__TASK BRIEF__: Every line containing the word "Select" must be pulled from the records.

__AVAILABLE DATA__:
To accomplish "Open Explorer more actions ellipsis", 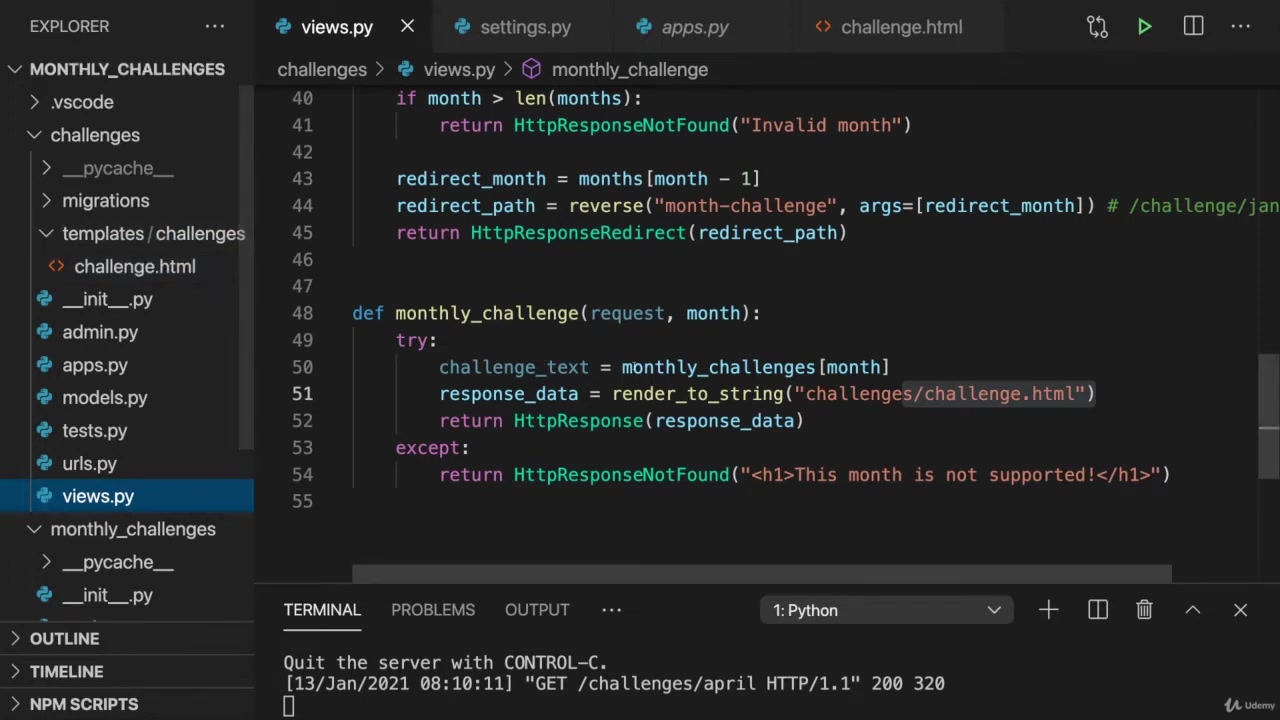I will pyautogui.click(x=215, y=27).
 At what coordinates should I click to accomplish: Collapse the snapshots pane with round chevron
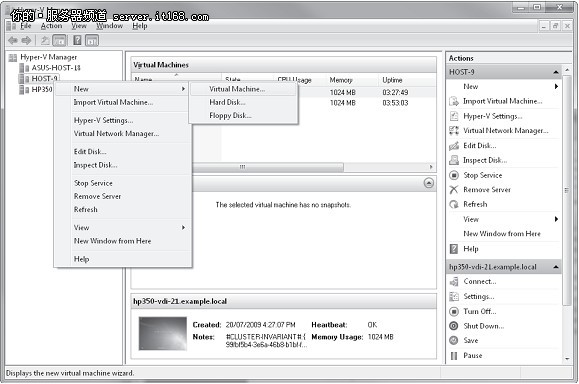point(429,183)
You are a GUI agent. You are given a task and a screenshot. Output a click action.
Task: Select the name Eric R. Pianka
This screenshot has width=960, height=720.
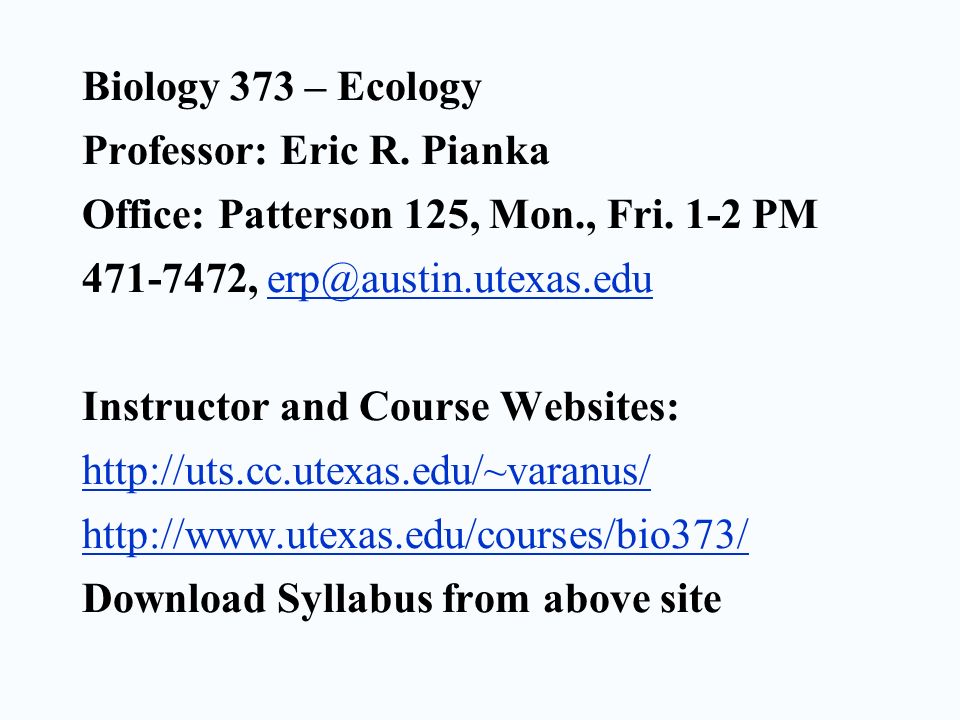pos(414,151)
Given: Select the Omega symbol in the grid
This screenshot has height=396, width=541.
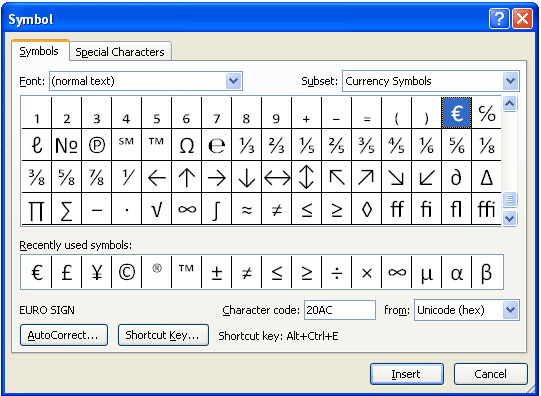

* * *

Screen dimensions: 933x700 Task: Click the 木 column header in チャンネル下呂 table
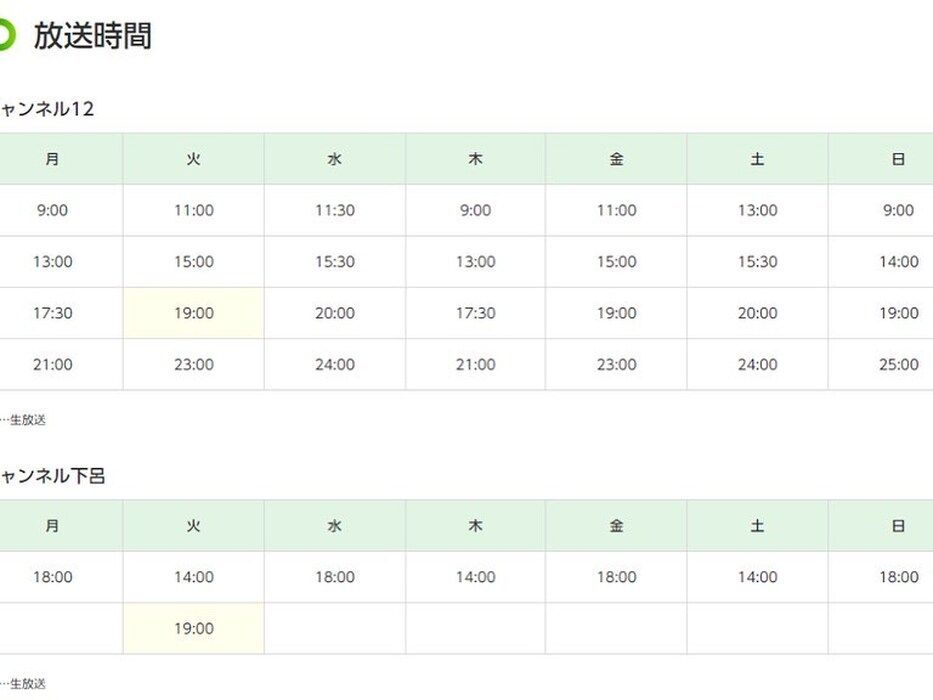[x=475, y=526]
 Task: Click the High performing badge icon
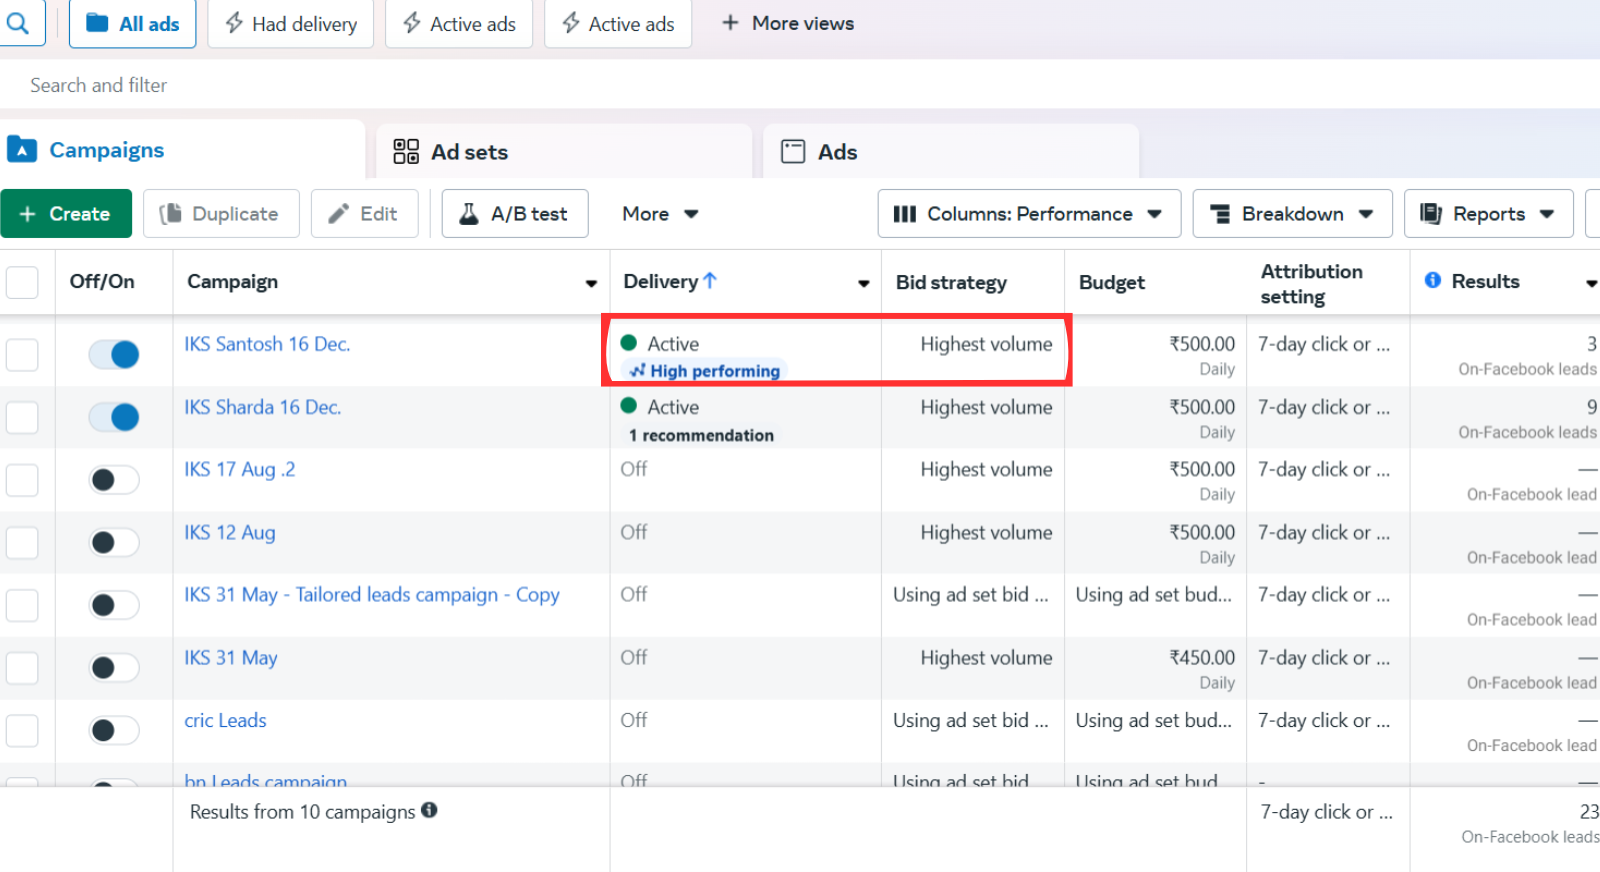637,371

--

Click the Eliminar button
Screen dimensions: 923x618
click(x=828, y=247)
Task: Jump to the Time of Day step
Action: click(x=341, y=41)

__RESULT FOR THIS TASK__:
Task: Select the name Eric R. Pianka
Given: Select the Omega symbol in the grid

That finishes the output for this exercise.